I’m baaaaack! If you thought you could get rid of DM Neil for good, you were wrong . . . dead wrong. Seriously, it’s great to be back in the RPG world. A huge thanks to John for inviting me to contribute to the site. I’m looking forward to sharing some of my gaming experiences and (mis)adventures and maybe even jump into a podcast or two.
This post started out MUCH longer and I wasn’t even close to finished. Then I realized I’m ridiculously verbose and people have short attention spans. So here goes my shorter attempt to be concise.
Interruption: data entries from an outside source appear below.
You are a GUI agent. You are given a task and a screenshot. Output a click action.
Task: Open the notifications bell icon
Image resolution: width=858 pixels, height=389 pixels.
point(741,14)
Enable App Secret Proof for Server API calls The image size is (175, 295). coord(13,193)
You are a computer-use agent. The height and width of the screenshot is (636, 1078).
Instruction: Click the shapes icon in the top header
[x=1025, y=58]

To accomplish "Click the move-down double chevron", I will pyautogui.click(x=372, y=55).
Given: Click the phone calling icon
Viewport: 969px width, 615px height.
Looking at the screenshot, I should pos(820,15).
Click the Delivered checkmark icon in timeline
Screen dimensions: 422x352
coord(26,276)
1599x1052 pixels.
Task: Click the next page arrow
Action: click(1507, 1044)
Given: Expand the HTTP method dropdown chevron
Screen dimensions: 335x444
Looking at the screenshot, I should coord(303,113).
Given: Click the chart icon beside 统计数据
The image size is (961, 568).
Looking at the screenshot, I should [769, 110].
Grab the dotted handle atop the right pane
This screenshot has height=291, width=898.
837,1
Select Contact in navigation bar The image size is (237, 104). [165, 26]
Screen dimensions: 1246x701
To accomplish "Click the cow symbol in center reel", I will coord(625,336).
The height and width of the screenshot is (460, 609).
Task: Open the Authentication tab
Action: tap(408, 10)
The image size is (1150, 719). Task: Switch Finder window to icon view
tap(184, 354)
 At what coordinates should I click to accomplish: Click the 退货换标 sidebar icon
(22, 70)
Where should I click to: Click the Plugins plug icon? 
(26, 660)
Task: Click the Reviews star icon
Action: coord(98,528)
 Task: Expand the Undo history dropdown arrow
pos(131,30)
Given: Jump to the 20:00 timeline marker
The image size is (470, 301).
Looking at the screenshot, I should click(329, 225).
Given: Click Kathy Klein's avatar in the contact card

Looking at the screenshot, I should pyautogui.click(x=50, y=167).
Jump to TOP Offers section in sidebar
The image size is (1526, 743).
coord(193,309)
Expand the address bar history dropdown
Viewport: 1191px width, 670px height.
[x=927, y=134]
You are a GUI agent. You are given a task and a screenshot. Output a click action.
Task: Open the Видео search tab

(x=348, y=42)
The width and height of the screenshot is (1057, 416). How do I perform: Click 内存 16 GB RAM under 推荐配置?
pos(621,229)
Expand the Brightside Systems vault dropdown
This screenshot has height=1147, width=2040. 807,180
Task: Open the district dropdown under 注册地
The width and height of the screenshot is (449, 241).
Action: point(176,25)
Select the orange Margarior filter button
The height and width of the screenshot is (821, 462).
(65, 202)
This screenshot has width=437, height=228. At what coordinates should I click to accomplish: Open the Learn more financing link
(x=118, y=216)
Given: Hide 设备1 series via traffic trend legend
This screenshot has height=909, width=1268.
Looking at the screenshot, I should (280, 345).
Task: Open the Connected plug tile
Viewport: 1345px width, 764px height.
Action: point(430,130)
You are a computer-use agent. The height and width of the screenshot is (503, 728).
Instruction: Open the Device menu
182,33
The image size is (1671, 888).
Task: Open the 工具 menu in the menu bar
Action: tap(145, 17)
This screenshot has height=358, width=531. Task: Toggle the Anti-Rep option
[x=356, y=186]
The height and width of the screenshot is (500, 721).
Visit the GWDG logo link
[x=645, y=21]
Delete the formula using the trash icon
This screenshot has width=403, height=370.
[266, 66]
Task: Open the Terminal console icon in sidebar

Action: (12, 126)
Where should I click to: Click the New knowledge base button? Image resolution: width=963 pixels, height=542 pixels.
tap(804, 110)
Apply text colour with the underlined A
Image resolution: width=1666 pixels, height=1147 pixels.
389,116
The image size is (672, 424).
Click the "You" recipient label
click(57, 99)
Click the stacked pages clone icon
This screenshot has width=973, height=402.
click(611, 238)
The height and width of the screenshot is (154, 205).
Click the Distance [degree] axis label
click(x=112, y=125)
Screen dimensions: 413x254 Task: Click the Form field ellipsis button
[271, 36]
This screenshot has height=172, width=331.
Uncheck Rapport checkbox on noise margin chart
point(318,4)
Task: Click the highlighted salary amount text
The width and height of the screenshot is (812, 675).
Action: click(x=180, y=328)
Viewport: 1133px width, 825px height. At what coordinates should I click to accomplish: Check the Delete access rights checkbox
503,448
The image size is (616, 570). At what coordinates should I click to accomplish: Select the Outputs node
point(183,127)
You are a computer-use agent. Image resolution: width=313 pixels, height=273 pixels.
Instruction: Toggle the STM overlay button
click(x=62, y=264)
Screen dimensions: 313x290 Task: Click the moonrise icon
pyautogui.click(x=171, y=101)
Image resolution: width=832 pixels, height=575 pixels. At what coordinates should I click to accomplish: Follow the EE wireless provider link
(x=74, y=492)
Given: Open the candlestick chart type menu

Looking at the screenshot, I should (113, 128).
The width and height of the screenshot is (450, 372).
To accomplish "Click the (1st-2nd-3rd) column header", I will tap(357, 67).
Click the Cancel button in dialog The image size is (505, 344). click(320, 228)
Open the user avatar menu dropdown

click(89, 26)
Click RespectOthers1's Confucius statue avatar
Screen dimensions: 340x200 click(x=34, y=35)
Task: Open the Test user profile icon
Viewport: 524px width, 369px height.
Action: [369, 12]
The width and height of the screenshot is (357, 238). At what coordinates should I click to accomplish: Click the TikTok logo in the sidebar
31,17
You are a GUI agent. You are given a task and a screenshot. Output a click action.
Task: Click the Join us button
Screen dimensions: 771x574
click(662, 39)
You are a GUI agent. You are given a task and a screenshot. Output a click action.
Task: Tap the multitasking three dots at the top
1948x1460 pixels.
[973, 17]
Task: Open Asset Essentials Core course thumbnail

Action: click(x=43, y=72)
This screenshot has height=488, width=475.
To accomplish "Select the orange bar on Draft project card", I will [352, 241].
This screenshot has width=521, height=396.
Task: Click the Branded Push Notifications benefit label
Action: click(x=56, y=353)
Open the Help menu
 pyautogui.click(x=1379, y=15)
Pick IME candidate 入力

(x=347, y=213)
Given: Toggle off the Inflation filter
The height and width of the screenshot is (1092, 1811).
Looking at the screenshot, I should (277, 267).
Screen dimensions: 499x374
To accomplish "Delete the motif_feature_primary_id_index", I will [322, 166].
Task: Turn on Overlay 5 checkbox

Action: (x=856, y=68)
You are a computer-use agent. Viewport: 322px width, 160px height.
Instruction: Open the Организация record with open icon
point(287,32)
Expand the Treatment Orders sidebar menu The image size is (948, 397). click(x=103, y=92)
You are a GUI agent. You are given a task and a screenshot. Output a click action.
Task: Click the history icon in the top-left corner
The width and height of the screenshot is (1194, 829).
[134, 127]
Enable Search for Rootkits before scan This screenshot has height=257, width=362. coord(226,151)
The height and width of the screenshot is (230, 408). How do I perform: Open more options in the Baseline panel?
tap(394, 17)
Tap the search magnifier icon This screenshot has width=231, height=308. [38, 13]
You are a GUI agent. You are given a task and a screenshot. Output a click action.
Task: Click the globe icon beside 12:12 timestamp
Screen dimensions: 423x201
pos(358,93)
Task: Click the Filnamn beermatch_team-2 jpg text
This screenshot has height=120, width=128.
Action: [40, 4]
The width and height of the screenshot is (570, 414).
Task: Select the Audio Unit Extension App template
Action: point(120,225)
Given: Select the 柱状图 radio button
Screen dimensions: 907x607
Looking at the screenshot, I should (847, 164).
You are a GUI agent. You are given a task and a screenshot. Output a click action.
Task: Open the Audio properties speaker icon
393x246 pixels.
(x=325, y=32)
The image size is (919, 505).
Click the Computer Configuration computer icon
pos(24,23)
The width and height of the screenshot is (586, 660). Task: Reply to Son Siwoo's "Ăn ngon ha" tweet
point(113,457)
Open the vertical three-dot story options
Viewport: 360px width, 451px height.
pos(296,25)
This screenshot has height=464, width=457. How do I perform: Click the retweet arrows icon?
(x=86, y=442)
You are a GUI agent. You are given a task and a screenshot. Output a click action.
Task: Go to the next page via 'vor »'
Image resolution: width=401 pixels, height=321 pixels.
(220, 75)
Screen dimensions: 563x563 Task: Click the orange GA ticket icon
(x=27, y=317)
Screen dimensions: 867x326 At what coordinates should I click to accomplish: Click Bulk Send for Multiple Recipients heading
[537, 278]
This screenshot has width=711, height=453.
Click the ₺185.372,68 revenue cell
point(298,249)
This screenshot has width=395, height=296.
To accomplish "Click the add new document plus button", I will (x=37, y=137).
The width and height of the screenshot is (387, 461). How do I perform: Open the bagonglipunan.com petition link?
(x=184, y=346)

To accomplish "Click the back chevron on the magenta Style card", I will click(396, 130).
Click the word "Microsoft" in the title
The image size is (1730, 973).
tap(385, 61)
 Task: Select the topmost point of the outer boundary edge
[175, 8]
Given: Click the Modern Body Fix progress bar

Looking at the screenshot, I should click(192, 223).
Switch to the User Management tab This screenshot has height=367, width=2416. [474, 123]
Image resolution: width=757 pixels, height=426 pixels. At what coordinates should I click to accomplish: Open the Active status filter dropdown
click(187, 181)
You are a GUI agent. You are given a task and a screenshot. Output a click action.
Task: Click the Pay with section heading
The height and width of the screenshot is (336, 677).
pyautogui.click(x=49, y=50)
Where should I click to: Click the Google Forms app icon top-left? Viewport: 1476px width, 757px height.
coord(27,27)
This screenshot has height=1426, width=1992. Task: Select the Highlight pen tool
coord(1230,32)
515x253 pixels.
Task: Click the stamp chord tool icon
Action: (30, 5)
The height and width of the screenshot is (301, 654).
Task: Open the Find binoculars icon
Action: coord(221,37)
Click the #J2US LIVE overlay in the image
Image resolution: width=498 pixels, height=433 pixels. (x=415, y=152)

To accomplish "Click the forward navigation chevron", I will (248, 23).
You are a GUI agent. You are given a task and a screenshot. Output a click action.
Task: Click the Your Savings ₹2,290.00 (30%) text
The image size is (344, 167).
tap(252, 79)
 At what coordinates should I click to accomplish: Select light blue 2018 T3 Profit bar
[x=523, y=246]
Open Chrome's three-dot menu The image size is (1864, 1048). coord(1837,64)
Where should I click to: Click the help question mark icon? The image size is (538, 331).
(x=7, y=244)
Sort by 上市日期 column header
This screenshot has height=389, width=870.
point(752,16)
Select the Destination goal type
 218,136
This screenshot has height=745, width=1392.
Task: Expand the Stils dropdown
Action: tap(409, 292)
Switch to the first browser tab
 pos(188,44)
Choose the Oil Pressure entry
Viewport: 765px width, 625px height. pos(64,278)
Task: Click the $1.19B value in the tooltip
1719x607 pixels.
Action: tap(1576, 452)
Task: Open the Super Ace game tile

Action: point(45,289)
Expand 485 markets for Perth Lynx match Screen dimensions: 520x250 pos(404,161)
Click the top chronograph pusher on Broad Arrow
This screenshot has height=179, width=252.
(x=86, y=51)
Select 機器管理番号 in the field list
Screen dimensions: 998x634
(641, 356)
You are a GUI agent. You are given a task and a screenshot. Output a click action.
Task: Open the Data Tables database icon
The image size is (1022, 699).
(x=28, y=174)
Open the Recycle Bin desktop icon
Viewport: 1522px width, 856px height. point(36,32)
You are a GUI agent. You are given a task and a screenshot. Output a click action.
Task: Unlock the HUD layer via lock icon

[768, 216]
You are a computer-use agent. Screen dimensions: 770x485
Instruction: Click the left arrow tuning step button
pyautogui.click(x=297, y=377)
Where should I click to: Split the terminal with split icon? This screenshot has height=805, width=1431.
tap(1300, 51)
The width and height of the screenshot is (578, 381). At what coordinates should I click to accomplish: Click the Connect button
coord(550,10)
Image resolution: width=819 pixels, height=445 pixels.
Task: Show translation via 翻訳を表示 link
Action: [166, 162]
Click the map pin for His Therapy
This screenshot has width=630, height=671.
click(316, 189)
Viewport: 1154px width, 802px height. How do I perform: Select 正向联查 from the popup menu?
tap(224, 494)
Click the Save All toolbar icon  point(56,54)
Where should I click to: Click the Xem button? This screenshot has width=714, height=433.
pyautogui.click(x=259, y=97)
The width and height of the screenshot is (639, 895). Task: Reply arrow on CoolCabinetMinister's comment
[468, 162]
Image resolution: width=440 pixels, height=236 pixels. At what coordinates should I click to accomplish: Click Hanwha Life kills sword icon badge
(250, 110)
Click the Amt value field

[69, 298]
I don’t have a normal gaming group (though it’s getting there) and couldn’t get the Nerdbounders on Skype to save my life. So I decided to go to a few random pick-up games to get my gaming fix. Here are a few pieces of advice for a group of relative strangers starting a game at a local game store and especially for a group of non-strangers who have a stranger join.
- Chill out
I understand if one new person shows up to a group where everyone knows each other, the group will be more comfortable saying and doing things that might offend, intimidate, or generally put-off the person that doesn’t know them. I get it. You’re supposed to be yourself and live your truth, but maybe dial it down a few notches the first session or two to make sure everyone has a chance to get to know each other. For example, I swear . . . a lot. But I don’t jump into a game with a new group and drop F-bombs left and right. Do I have a right to? Maybe. It depends on the venue. However, I shouldn’t because I don’t know if it really offends another player or just makes them uncomfortable. Feel out the situation over time and see how people respond. After a few games, people get more comfortable and then you can loosen up a bit. - Fairness trumps the rules
This is especially true if anyone at the table is new to gaming. I know some people have a very strong desire to follow all the rules exactly as stated in the rulebooks. Resist that urge. Let the narrative take precedent over the mechanics for just a few sessions as long it’s fair, fun, and moves quickly. Trust me, you can fine-tune and tighten up the rules as you go. I’ve seen it in action and everyone has a much better time layering in rules as the game progresses.The take away point here is fairness. I played in a random game for one or two games because a GM required my character to roll a ludicrous check (that no other character had a similar equivalent) in order to determine if my character could perform his primary skill/function. First, that is no fun because there isn’t parity between a skill based character and a guy who just shoots or hits stuff. And second, it wasn’t even the way the rules were written. So if you can’t roll with it, make sure you know your shit. OCD newbies will read the rules and figure out you don’t know shit about shit and are basically being a douche about it. - Don’t rape anybody
Okay, that’s clickbait (new word according to Webster’s!!). Seriously though, I was in a game that in the first session a PC literally tried to rape an NPC. For those of you who don’t know otherwise, rape is a touchy subject to people other than women and it’s very uncomfortable for people around the table in general. ALSO, as a GM, don’t reward that behavior! My character tried to stop said PC from fictionally raping an NPC and somehow got less discretionary XP for the session. Maybe it’s because the GM thought you wouldn’t hear someone firing an assault rifle and then sexually assaulting a lady from literally one room away or the GM just gave more XP to people he/she knew before. That leads to #4. - Don’t favor people you know (go out of your way to make new people feel part of the group)
Sound unfair? It isn’t. If there is a new person in the group, go out of your way to include them. They are way more likely to be inhibited and it makes everyone feel good to feel like part of the group. It doesn’t take much to dominate a group when people know each other. Give folks a chance and even if you don’t do it “in character”, give out equal rewards to everyone the first few times so new folks don’t get discouraged. - Have fun
If you are having fun (and aren’t a sociopath), other people will probably have fun. Remember this is a GAME not a life or death situation. Seriously, the out of character jokes will settle down over time, people will settle in, and everything will work out. And if it doesn’t, just remember you can always pretend to be a dwarf or robot, or tentacle porn monster with another group of people next week.
So that’s it for my first post. I’ll try to be more positive and creative on the next ones. I’m part of a great group that started a Star Wars: Edge of the Empire game recently and it’s been really fun. More to come!